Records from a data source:
- - - - -
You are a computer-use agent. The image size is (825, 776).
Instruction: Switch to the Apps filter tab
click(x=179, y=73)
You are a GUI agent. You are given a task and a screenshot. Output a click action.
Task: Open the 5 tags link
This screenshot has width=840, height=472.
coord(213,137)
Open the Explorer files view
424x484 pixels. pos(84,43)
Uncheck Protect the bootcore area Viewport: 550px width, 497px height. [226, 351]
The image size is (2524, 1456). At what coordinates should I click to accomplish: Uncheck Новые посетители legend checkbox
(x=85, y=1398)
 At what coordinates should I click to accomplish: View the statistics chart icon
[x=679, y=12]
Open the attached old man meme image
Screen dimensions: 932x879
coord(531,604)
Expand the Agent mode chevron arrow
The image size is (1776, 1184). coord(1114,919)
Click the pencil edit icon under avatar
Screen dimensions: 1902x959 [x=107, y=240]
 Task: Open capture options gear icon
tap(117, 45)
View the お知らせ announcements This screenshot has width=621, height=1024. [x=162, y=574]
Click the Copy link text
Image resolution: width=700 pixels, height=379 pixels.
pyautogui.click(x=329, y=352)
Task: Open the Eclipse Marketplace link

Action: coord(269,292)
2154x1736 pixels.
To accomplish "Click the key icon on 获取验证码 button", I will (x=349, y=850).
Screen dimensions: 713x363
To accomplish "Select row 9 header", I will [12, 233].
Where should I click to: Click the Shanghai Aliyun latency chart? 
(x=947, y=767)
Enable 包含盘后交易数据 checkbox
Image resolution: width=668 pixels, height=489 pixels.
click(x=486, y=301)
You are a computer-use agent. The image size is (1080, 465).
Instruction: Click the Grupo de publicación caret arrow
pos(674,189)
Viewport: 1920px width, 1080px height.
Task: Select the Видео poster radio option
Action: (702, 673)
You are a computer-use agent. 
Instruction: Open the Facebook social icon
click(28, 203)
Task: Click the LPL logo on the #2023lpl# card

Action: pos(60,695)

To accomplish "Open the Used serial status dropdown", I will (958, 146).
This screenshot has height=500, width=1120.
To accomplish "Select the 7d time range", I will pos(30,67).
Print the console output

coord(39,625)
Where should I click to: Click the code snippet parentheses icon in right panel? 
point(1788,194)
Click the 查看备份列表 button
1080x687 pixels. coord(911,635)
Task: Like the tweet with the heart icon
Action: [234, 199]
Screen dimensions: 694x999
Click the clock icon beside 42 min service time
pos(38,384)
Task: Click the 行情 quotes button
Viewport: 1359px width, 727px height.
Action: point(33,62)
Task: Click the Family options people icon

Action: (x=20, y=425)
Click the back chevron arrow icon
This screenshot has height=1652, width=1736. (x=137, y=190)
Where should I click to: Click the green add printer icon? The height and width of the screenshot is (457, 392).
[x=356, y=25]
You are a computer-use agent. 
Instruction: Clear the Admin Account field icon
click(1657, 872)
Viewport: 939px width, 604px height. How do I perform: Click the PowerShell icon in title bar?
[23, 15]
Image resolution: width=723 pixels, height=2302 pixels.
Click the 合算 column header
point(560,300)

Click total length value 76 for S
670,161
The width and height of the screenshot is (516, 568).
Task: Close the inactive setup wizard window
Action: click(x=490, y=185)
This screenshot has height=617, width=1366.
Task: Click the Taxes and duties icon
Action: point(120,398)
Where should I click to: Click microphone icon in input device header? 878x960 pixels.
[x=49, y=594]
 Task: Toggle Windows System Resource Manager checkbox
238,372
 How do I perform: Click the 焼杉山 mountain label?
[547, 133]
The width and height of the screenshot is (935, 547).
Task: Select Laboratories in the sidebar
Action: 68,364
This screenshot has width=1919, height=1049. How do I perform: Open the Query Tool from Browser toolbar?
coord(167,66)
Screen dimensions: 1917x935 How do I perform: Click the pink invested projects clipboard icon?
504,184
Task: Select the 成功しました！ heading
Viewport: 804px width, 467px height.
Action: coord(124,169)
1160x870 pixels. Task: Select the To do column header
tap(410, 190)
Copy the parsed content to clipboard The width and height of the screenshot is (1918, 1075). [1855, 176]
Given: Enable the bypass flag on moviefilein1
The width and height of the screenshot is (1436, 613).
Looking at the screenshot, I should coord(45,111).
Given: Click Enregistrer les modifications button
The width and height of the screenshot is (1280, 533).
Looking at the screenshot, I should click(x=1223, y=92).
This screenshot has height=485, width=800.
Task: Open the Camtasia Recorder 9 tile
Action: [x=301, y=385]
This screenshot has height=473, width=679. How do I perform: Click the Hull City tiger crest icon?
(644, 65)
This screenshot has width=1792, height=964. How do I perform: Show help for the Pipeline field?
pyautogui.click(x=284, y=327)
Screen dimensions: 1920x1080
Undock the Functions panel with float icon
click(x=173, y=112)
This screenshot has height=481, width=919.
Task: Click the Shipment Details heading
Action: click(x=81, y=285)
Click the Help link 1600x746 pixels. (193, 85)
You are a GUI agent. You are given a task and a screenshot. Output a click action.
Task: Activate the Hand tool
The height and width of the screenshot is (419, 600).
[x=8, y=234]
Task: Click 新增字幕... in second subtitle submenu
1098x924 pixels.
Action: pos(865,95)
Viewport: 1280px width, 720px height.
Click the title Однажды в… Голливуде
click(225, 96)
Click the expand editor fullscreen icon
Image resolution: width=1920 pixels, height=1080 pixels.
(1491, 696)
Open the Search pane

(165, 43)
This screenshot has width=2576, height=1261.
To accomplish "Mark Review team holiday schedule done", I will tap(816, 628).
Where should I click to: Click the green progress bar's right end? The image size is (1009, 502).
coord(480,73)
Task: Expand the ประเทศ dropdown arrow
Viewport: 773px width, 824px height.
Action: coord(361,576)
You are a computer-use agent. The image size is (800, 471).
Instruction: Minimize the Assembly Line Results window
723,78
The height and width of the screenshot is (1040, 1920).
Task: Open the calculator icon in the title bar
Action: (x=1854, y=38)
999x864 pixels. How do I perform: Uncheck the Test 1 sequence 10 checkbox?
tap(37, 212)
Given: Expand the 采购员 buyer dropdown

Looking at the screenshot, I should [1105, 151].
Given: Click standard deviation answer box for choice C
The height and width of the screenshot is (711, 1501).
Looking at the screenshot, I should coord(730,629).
- - - - -
> [What this task involves]:
Copy the data above verbatim, starting with the line that contains "1160x870 pixels. Task: Select" and continuing through the line that contains "click(225, 96)", with both of those lines included.

> [Result for this exercise]:
1160x870 pixels. Task: Select the To do column header
tap(410, 190)
Copy the parsed content to clipboard The width and height of the screenshot is (1918, 1075). [1855, 176]
Given: Enable the bypass flag on moviefilein1
The width and height of the screenshot is (1436, 613).
Looking at the screenshot, I should coord(45,111).
Given: Click Enregistrer les modifications button
The width and height of the screenshot is (1280, 533).
Looking at the screenshot, I should click(x=1223, y=92).
This screenshot has height=485, width=800.
Task: Open the Camtasia Recorder 9 tile
Action: [x=301, y=385]
This screenshot has height=473, width=679. How do I perform: Click the Hull City tiger crest icon?
(644, 65)
This screenshot has width=1792, height=964. How do I perform: Show help for the Pipeline field?
pyautogui.click(x=284, y=327)
Screen dimensions: 1920x1080
Undock the Functions panel with float icon
click(x=173, y=112)
This screenshot has height=481, width=919.
Task: Click the Shipment Details heading
Action: click(x=81, y=285)
Click the Help link 1600x746 pixels. (193, 85)
You are a GUI agent. You are given a task and a screenshot. Output a click action.
Task: Activate the Hand tool
The height and width of the screenshot is (419, 600).
[x=8, y=234]
Task: Click 新增字幕... in second subtitle submenu
1098x924 pixels.
Action: pos(865,95)
Viewport: 1280px width, 720px height.
Click the title Однажды в… Голливуде
click(225, 96)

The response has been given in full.